▶ [Prompt] Render each line of the entries below as a Markdown table with a "Row" column holding consecutive row numbers and a "Line" column holding the line. Skip blank lines and leave the pictures out.

>> START Information supplied

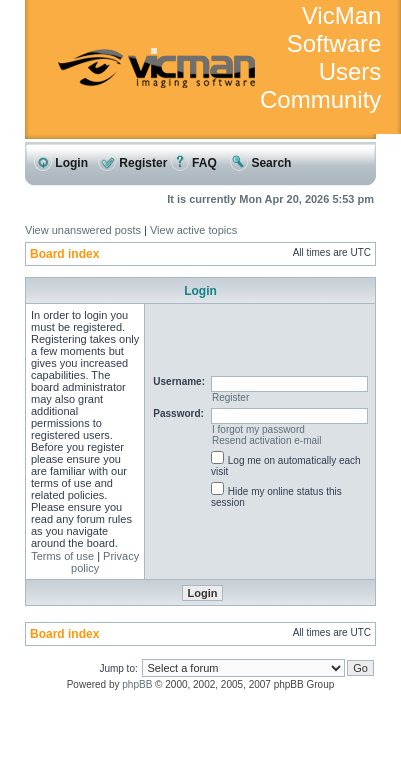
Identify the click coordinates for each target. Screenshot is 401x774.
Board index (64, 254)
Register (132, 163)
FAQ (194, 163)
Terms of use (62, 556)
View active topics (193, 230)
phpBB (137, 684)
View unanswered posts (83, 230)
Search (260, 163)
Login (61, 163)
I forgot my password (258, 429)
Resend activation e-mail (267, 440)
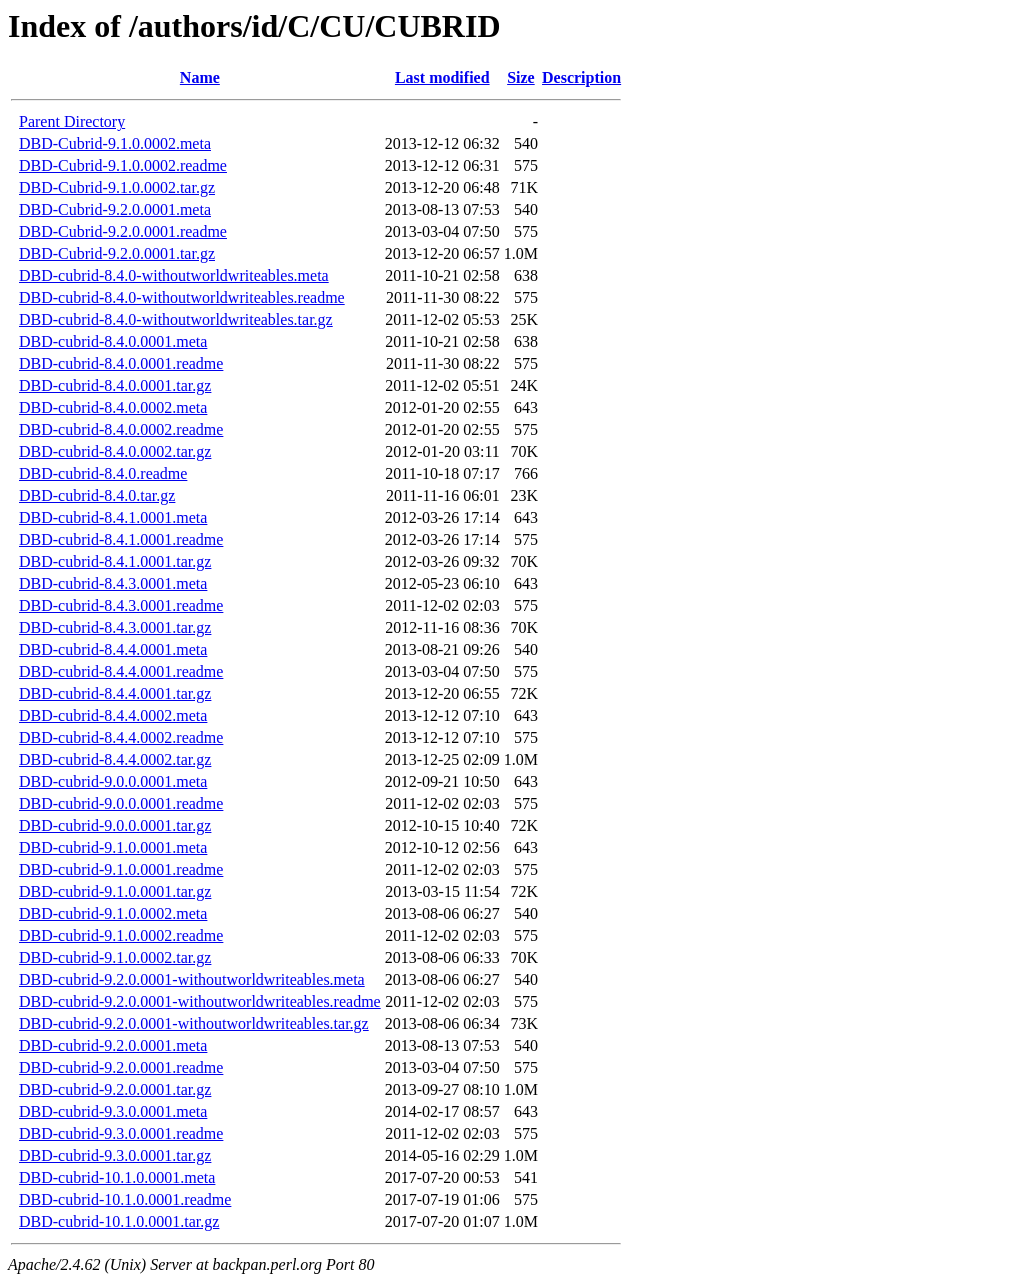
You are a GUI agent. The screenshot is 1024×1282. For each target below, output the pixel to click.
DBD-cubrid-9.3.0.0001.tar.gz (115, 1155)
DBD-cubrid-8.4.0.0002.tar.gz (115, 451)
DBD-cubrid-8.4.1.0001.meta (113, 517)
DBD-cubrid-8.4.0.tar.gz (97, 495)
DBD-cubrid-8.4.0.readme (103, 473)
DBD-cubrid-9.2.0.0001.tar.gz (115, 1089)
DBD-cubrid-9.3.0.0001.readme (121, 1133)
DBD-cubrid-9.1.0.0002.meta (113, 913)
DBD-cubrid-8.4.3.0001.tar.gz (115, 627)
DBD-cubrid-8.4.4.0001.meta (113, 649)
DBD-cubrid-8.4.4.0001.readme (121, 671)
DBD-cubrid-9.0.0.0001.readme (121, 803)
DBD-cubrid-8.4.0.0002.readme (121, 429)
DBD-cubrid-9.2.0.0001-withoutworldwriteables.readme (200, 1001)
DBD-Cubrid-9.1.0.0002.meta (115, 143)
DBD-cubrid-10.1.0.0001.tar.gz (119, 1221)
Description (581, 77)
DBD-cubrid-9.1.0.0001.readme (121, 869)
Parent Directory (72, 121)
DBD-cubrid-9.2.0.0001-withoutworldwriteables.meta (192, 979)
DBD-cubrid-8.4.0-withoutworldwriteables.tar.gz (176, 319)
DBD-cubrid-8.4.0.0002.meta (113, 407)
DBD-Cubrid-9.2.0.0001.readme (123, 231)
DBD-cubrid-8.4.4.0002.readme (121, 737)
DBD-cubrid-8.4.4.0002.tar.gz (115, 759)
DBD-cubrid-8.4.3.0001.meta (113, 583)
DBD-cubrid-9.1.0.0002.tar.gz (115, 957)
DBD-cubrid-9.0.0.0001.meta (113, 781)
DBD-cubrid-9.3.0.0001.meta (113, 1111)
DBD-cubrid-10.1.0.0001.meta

>> END Information supplied

▶ [Answer to the problem]
| Row | Line |
|---|---|
| 1 | Identify the click coordinates for each target. Screenshot is 401x774. |
| 2 | Board index (64, 254) |
| 3 | Register (132, 163) |
| 4 | FAQ (194, 163) |
| 5 | Terms of use (62, 556) |
| 6 | View active topics (193, 230) |
| 7 | phpBB (137, 684) |
| 8 | View unanswered posts (83, 230) |
| 9 | Search (260, 163) |
| 10 | Login (61, 163) |
| 11 | I forgot my password (258, 429) |
| 12 | Resend activation e-mail (267, 440) |
| 13 | You are a GUI agent. The screenshot is 1024×1282. For each target below, output the pixel to click. |
| 14 | DBD-cubrid-9.3.0.0001.tar.gz (115, 1155) |
| 15 | DBD-cubrid-8.4.0.0002.tar.gz (115, 451) |
| 16 | DBD-cubrid-8.4.1.0001.meta (113, 517) |
| 17 | DBD-cubrid-8.4.0.tar.gz (97, 495) |
| 18 | DBD-cubrid-8.4.0.readme (103, 473) |
| 19 | DBD-cubrid-9.2.0.0001.tar.gz (115, 1089) |
| 20 | DBD-cubrid-9.3.0.0001.readme (121, 1133) |
| 21 | DBD-cubrid-9.1.0.0002.meta (113, 913) |
| 22 | DBD-cubrid-8.4.3.0001.tar.gz (115, 627) |
| 23 | DBD-cubrid-8.4.4.0001.meta (113, 649) |
| 24 | DBD-cubrid-8.4.4.0001.readme (121, 671) |
| 25 | DBD-cubrid-9.0.0.0001.readme (121, 803) |
| 26 | DBD-cubrid-8.4.0.0002.readme (121, 429) |
| 27 | DBD-cubrid-9.2.0.0001-withoutworldwriteables.readme (200, 1001) |
| 28 | DBD-Cubrid-9.1.0.0002.meta (115, 143) |
| 29 | DBD-cubrid-10.1.0.0001.tar.gz (119, 1221) |
| 30 | Description (581, 77) |
| 31 | DBD-cubrid-9.1.0.0001.readme (121, 869) |
| 32 | Parent Directory (72, 121) |
| 33 | DBD-cubrid-9.2.0.0001-withoutworldwriteables.meta (192, 979) |
| 34 | DBD-cubrid-8.4.0-withoutworldwriteables.tar.gz (176, 319) |
| 35 | DBD-cubrid-8.4.0.0002.meta (113, 407) |
| 36 | DBD-Cubrid-9.2.0.0001.readme (123, 231) |
| 37 | DBD-cubrid-8.4.4.0002.readme (121, 737) |
| 38 | DBD-cubrid-8.4.4.0002.tar.gz (115, 759) |
| 39 | DBD-cubrid-8.4.3.0001.meta (113, 583) |
| 40 | DBD-cubrid-9.1.0.0002.tar.gz (115, 957) |
| 41 | DBD-cubrid-9.0.0.0001.meta (113, 781) |
| 42 | DBD-cubrid-9.3.0.0001.meta (113, 1111) |
| 43 | DBD-cubrid-10.1.0.0001.meta |